> **Directions**
Begin with the first line of the listing and quote every line through the one containing "Alwar Bill Payment (804, 608)"; give only those lines.
──────
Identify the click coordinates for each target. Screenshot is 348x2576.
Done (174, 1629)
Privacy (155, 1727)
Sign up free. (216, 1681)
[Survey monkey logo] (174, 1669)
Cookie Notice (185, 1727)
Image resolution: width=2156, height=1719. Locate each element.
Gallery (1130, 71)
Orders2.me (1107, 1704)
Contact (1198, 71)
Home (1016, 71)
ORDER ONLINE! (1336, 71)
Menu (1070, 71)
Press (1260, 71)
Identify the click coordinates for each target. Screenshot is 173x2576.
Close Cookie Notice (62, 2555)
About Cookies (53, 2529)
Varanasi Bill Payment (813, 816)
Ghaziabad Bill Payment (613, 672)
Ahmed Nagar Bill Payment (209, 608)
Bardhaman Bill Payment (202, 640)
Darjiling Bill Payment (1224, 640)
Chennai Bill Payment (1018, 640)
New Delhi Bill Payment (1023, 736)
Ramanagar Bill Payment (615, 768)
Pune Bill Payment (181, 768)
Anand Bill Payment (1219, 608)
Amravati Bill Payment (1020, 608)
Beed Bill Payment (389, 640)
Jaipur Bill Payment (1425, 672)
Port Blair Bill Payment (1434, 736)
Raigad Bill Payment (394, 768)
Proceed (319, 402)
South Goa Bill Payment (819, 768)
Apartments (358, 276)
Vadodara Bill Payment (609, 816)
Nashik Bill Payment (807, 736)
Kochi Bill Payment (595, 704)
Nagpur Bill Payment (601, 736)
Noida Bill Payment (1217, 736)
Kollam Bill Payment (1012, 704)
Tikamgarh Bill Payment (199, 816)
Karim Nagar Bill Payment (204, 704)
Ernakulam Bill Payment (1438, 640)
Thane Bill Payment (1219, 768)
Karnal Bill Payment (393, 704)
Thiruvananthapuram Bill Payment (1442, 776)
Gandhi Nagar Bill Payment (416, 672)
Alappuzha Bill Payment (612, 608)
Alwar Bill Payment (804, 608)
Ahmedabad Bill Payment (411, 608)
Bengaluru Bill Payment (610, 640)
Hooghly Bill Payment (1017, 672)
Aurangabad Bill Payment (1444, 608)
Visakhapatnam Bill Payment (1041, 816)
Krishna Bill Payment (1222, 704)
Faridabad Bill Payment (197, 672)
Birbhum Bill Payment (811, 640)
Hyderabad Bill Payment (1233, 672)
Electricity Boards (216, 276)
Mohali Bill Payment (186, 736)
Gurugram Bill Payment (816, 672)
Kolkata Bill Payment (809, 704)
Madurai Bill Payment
──────
> **Problem solution**
Identify the click coordinates for each target. Screenshot is 348x2576.
Done (174, 1629)
Privacy (155, 1727)
Sign up free. (216, 1681)
[Survey monkey logo] (174, 1669)
Cookie Notice (185, 1727)
Image resolution: width=2156, height=1719. Locate each element.
Gallery (1130, 71)
Orders2.me (1107, 1704)
Contact (1198, 71)
Home (1016, 71)
ORDER ONLINE! (1336, 71)
Menu (1070, 71)
Press (1260, 71)
Identify the click coordinates for each target. Screenshot is 173x2576.
Close Cookie Notice (62, 2555)
About Cookies (53, 2529)
Varanasi Bill Payment (813, 816)
Ghaziabad Bill Payment (613, 672)
Ahmed Nagar Bill Payment (209, 608)
Bardhaman Bill Payment (202, 640)
Darjiling Bill Payment (1224, 640)
Chennai Bill Payment (1018, 640)
New Delhi Bill Payment (1023, 736)
Ramanagar Bill Payment (615, 768)
Pune Bill Payment (181, 768)
Anand Bill Payment (1219, 608)
Amravati Bill Payment (1020, 608)
Beed Bill Payment (389, 640)
Jaipur Bill Payment (1425, 672)
Port Blair Bill Payment (1434, 736)
Raigad Bill Payment (394, 768)
Proceed (319, 402)
South Goa Bill Payment (819, 768)
Apartments (358, 276)
Vadodara Bill Payment (609, 816)
Nashik Bill Payment (807, 736)
Kochi Bill Payment (595, 704)
Nagpur Bill Payment (601, 736)
Noida Bill Payment (1217, 736)
Kollam Bill Payment (1012, 704)
Tikamgarh Bill Payment (199, 816)
Karim Nagar Bill Payment (204, 704)
Ernakulam Bill Payment (1438, 640)
Thane Bill Payment (1219, 768)
Karnal Bill Payment (393, 704)
Thiruvananthapuram Bill Payment (1442, 776)
Gandhi Nagar Bill Payment (416, 672)
Alappuzha Bill Payment (612, 608)
Alwar Bill Payment (804, 608)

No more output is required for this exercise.